Обитые цинком ворота распахнулись почти сразу после стука, словно отряд уже ждали. Войдя в просторный двор, мятежники тут же садились, ложились вдоль стены, не снимая оружия и не обращая внимания на бродивших телят, несущуюся пыль, ветер. Тут можно было отдохнуть и вдоволь напиться воды.
Молодой худой афганец, открывший ворота, молча провел Делавархана в дом. Указав на узкую лестницу, ведущую наверх, поклонился и исчез.
По скрипучим стертым у перил ступенькам Делавархан поднялся в комнату Карима. Он отметил про себя появление в ней шкафа и двух новых сундуков, которых в последнюю встречу не было.

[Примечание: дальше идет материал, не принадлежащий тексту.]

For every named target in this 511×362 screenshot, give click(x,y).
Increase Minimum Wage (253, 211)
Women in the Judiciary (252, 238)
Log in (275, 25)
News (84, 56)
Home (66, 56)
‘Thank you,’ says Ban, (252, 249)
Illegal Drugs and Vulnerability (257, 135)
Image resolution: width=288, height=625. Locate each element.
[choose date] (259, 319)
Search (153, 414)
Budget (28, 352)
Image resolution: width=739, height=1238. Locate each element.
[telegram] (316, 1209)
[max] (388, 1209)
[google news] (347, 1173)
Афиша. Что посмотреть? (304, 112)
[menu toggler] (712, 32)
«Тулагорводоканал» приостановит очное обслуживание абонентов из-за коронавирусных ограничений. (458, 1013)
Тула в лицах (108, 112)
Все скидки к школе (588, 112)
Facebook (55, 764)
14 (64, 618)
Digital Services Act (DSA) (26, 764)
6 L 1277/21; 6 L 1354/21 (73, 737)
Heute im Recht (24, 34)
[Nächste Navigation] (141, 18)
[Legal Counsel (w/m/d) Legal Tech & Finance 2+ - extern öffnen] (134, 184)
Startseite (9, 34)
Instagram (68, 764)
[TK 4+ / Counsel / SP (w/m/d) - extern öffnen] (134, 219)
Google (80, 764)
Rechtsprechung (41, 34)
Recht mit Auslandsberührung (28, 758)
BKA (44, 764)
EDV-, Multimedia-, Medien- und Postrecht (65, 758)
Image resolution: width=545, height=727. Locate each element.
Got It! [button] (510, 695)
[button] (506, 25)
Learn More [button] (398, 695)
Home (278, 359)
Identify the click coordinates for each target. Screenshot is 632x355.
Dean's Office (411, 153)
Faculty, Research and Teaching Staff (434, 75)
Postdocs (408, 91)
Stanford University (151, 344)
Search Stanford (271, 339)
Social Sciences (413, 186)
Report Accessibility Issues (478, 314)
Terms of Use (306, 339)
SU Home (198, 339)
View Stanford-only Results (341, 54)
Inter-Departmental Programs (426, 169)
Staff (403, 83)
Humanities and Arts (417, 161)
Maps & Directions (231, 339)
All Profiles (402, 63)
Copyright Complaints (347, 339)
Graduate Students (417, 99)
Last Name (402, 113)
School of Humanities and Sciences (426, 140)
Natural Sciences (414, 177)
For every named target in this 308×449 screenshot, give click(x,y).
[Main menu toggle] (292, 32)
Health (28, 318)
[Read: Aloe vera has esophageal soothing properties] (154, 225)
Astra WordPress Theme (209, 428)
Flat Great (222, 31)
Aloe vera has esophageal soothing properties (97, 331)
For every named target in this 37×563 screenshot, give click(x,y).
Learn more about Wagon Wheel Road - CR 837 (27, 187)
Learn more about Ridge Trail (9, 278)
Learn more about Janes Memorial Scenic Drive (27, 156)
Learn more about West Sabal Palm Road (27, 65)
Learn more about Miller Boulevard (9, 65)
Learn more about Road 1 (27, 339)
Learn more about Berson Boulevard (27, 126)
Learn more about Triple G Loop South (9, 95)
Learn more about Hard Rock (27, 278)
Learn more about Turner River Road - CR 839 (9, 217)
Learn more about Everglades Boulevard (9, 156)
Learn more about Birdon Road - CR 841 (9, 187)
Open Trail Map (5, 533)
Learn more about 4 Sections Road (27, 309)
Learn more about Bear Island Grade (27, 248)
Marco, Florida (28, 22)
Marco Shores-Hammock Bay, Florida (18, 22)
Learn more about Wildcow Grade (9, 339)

Карим стоял посреди комнаты и радостно протягивал навстречу пухлые короткие руки. Однако с места не трогался, и Делавархан вынужден был подойти сам.
«Все такой же сытый, хитрый и жадный», — подумал он, прикладываясь щекой к щеке.
— Как прошел путь? — усадив гостя на подушки, женским голоском спросил Карим. Не дождавшись ответа, закивал головой: — Слава аллаху, что все хорошо. Да не знай больше усталости. Вот, отведай чаю, а я сейчас.
Он выглянул за дверь, кого-то окликнул. Вошла женщина в бледно-сиреневой парандже, поклонившись, замерла у порога.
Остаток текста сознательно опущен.